Otro elemento aportado por el estudio es la existencia en la zona del Ramón de Antilla de una duna sobre la que el ser humano ha actuado negativamente durante años, situación ante la que se ha reaccionado con diversas recomendaciones que van desde el vertimiento de arena hasta la rehabilitación del paisaje en varios sitios.
El quehacer científico en marcha no puede verse desvinculado del Plan de Estado para el enfrentamiento al cambio climático, conocido como Tarea Vida, asegura Alexei, apoyado por Antonio Vega Torres, otro de los investigadores del Cisat.
En ese sentido se ubica el Monitoreo topo-batimétrico de perfiles de playas, que tiene en cuenta el relieve emergido y sumergido de las mismas, lo cual es importante porque permite determinar la pérdida o ganancia de arena en situaciones de normalidad y durante eventos extremos como huracanes
«Así hemos determinado con certeza que la erosión es un fenómeno permanente en las playas holguineras.
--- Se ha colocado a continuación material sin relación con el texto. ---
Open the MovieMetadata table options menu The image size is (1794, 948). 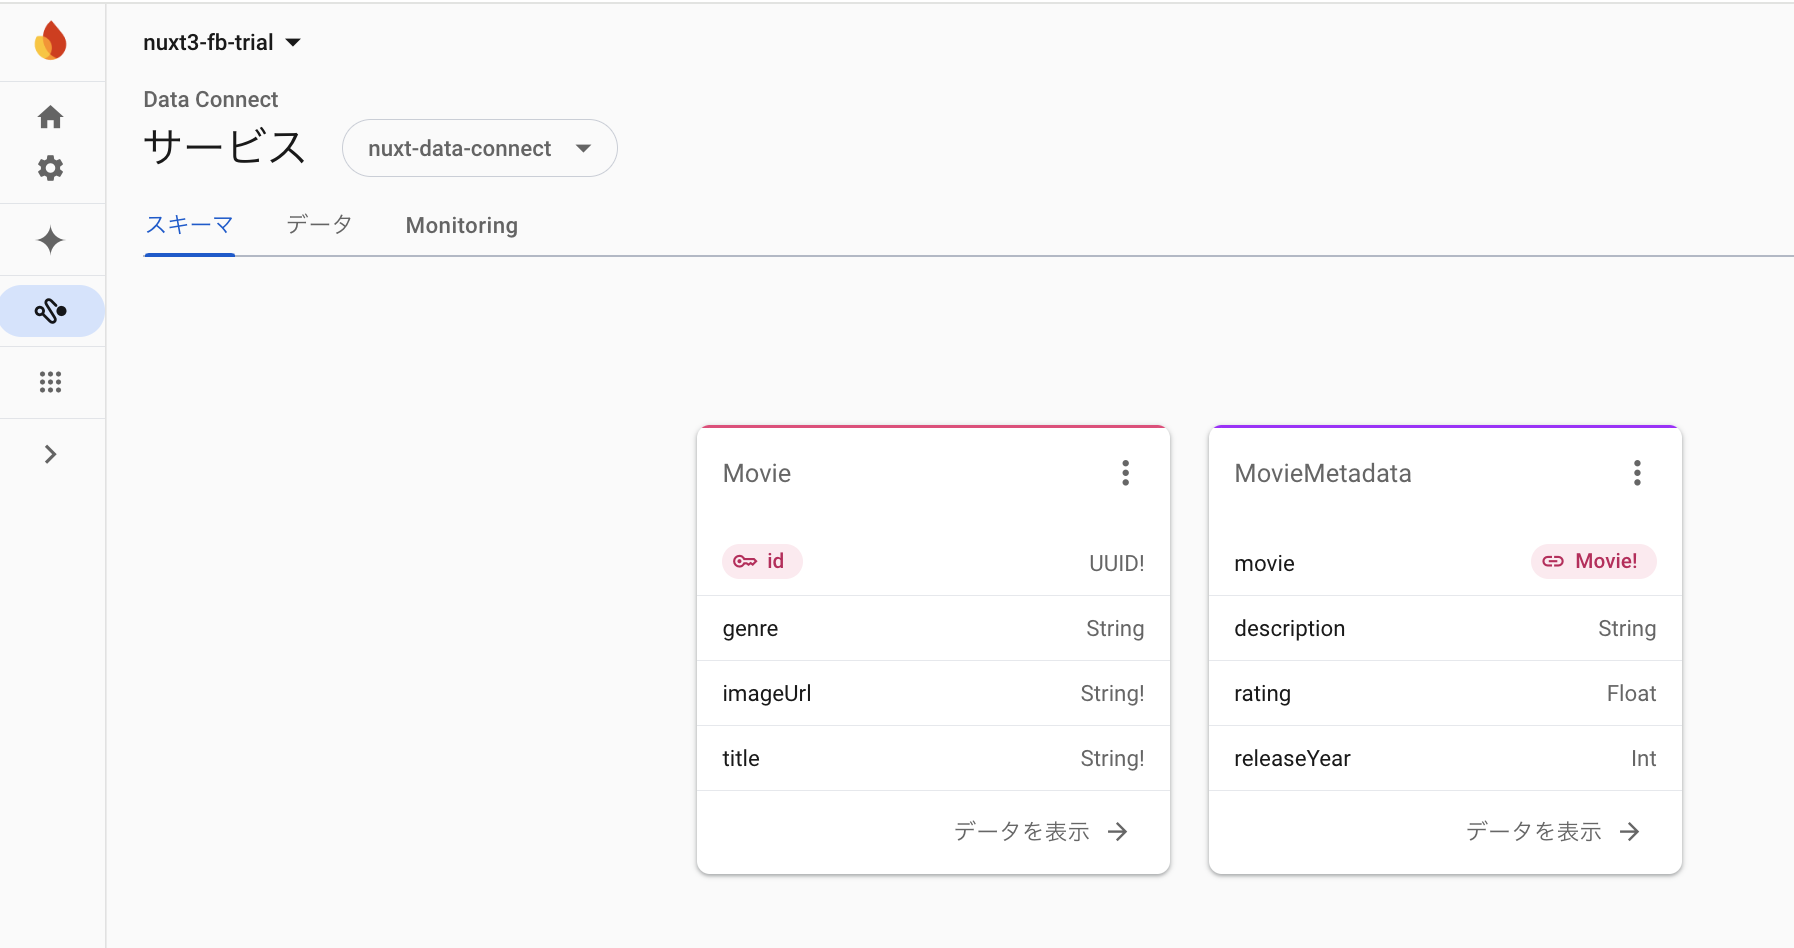click(1637, 472)
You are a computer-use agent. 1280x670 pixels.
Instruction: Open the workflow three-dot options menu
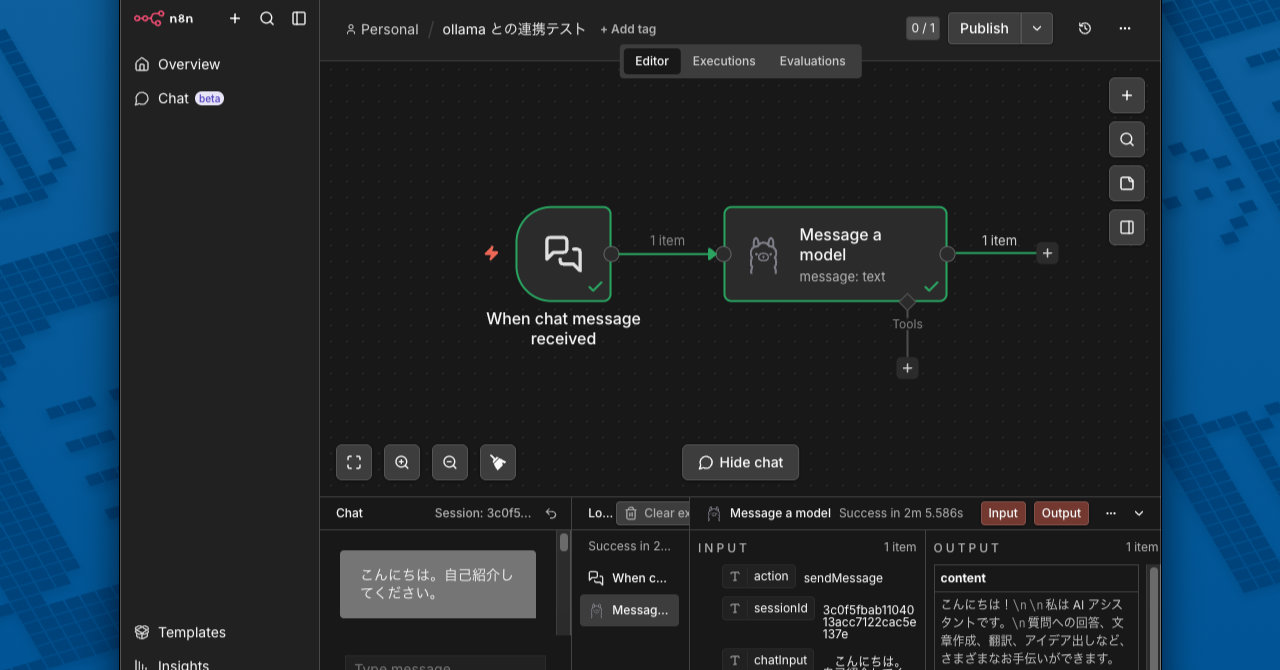coord(1125,28)
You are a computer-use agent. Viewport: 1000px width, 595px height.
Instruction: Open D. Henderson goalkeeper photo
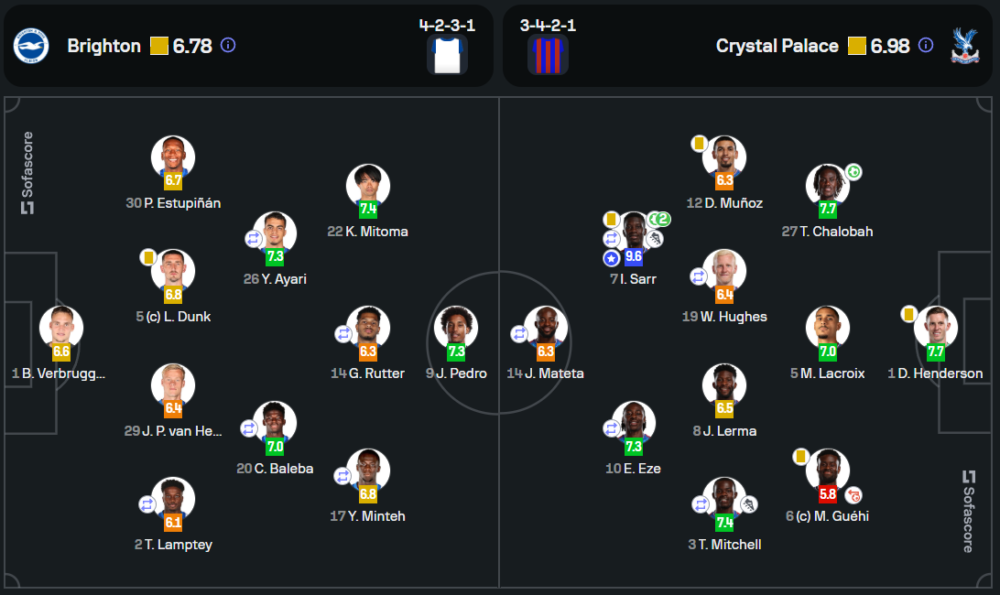tap(935, 327)
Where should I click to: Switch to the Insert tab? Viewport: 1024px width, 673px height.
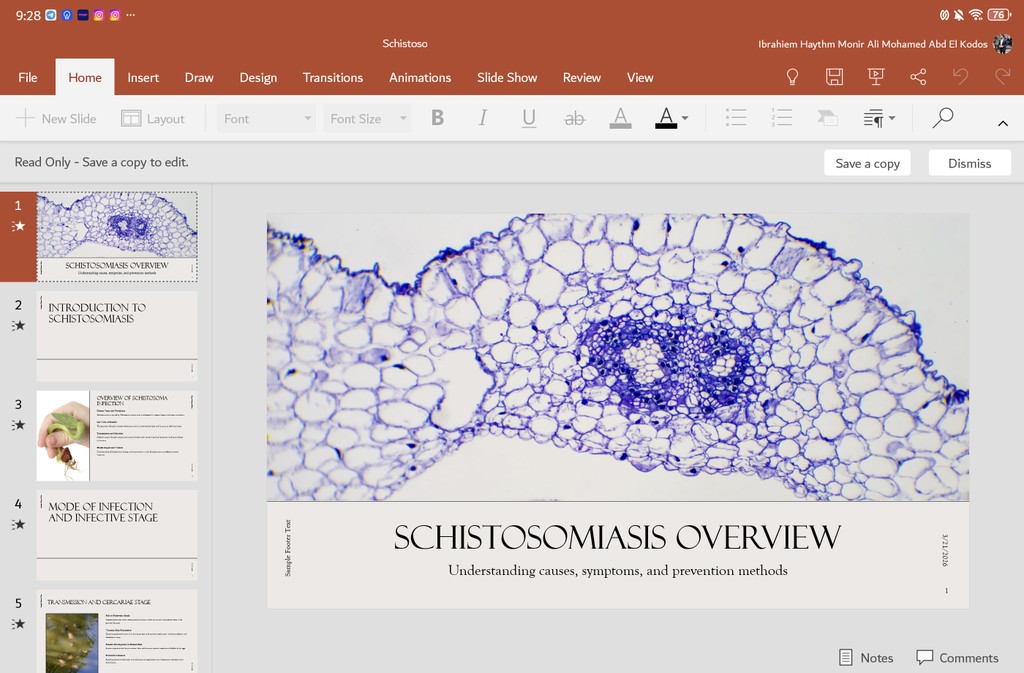coord(143,77)
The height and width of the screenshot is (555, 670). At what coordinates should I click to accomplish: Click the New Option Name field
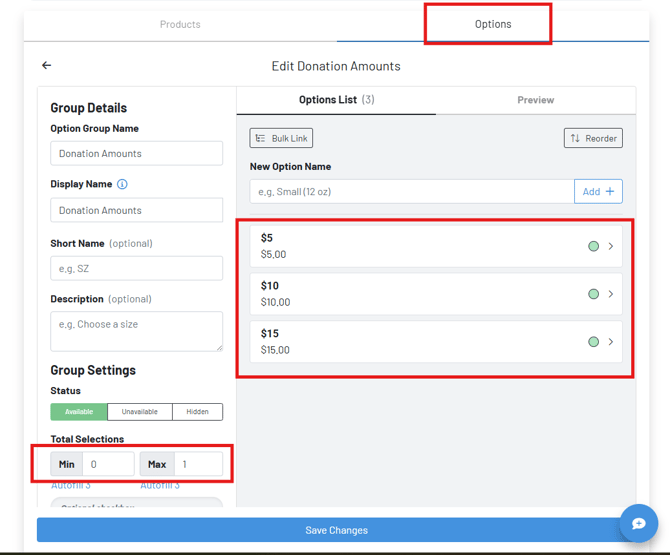point(412,191)
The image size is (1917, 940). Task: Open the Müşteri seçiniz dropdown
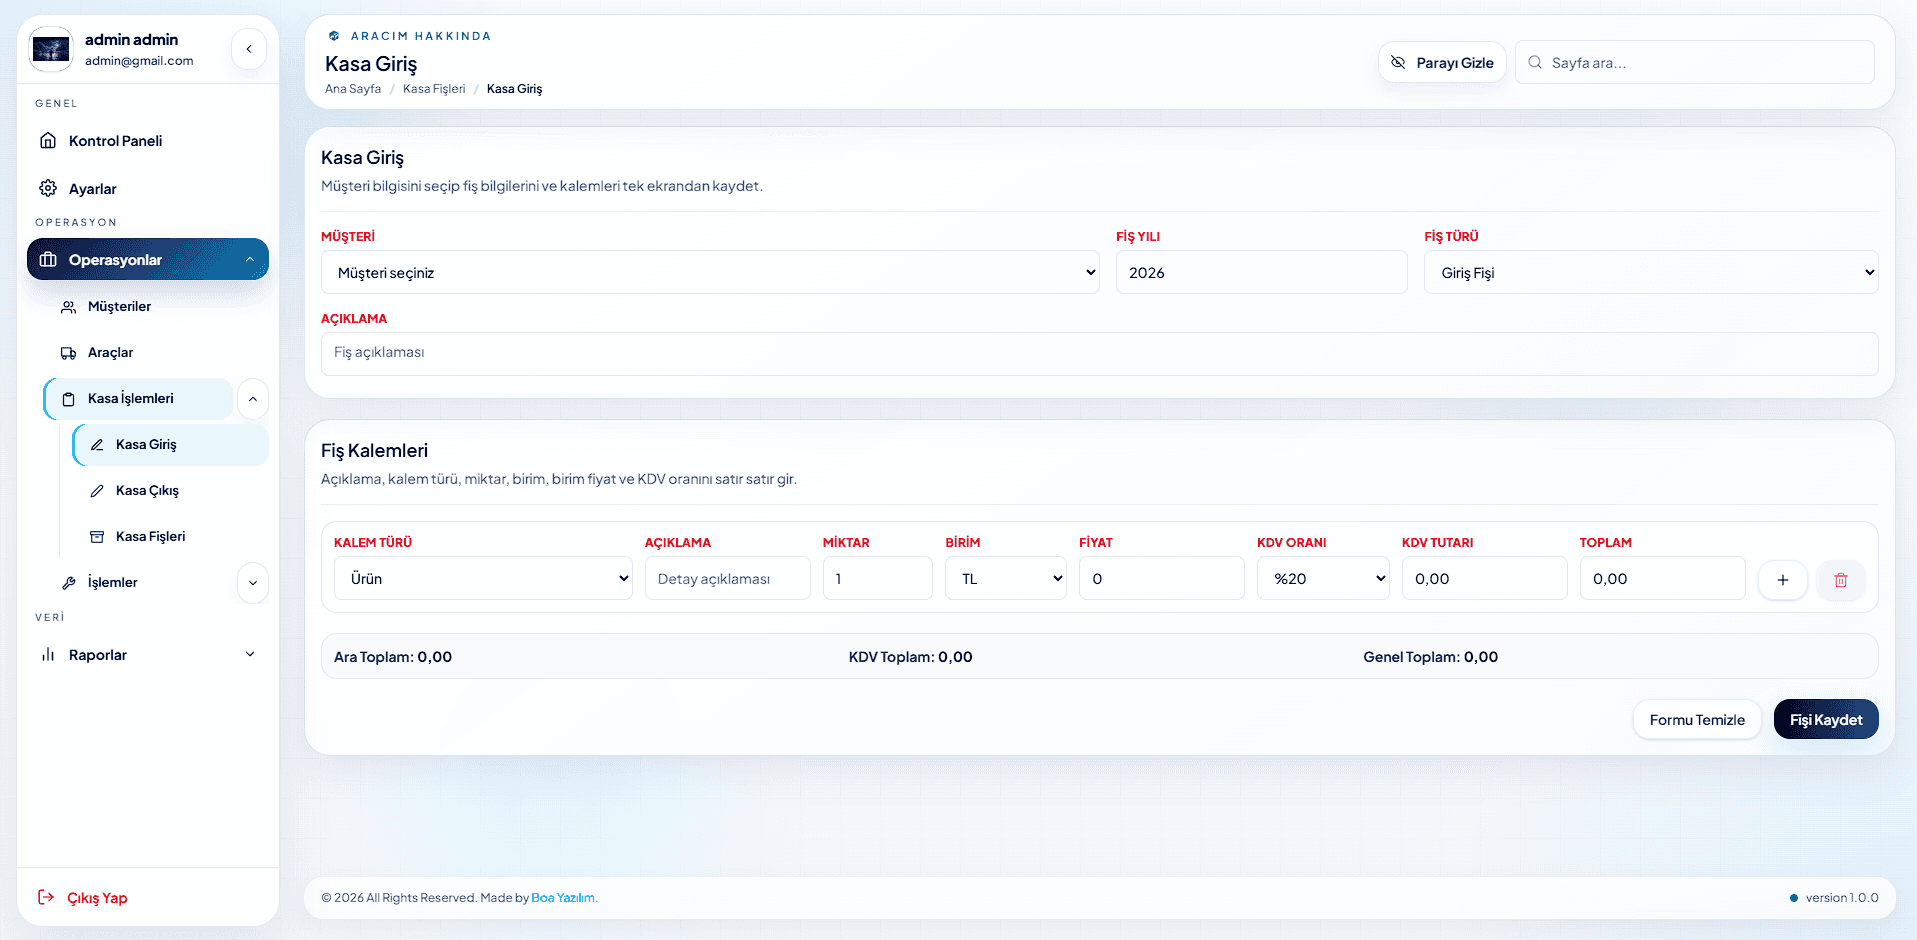[x=710, y=272]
Gracias a las investigaciones conducidas con visión integral podemos hacer recomendaciones para eliminar problemas o minimizarlos».
El estudio topo-batimétrico tiene carácter sistemático, lo cual resulta palpable en las playas Don Lino, Yuraguanal, Esmeralda y Caimán, entre otras.
COHERENCIA DE SERVICiOS Y APORTES CIENTÍFICOS
La estrecha relación que mantienen los manglares, arrecifes y pastos marinos con las playas de uso turístico apasiona a Antonio Vega, quien exhibe en su currículo valiosas investigaciones, entre ellas la relacionada con la irrupción del pez león en nuestras zonas costeras y su comportamiento depredador.
No vacila al calificar de valiosos los servicios científicos enfocados en los últimos cinco años a la evaluación ambiental de los referidos ecosistemas. Y no hay dudas que está al corriente de los resultados.
«Han estado sometidos a presiones ambientales de origen natural, como es el propio cambio climático y los huracanes y tormentas tropicales.
«Desafortunadamente, sufren el comportamiento irresponsable de las personas. Hay sitios de buceo que carecen de boyas de amarre de las embarcaciones, desde las cuales se arrojan las anclas sobre pastos marinos y arrecifes. Así se producen daños mecánicos a corales y otros organismos del fondo.
«El impacto negativo también es evidente, entre otras cosas, en las extracciones de arenas en playas, vertimientos de residuales líquidos y sólidos, tala de árboles, relleno de lagunas costeras y obstrucción del flujo del agua a causa de la creación de vías de acceso».
Muestra de la incesante labor científica es el proyecto en desarrollo orientado a la valoración económica de ecosistemas marino-costeros en áreas protegidas y de uso turístico. Su fin, explica el también máster en Biología Marina, es cuantificar los bienes y servicios ecosistémicos que proveen los arrecifes, manglares y pastos marinos.
Cuando la conversación parece llegar a su fin, Antonio retoma el tema de los manglares, a los que muchos naturalistas califican como jardines de la infancia de los peces. Asegura que mantiene buen paso la evaluación de los que están asociados a las playas Pesquero, Yuraguanal, Estero Ciego y Guardalavaca.
No manifiesta pesar al referirse a la intensidad de las investigaciones y las condiciones difíciles en las que transcurren por lo general. Eso sí, su permanente preocupación ronda en torno al uso efectivo de los resultados de las evaluaciones. No se puede ignorar que estas contienen argumentos científicos que ofrecen integralidad a las decisiones de quienes explotan las playas e instalaciones turísticas ubicadas en el litoral o trazan planes de crecimiento en ese ramo vital para la economía.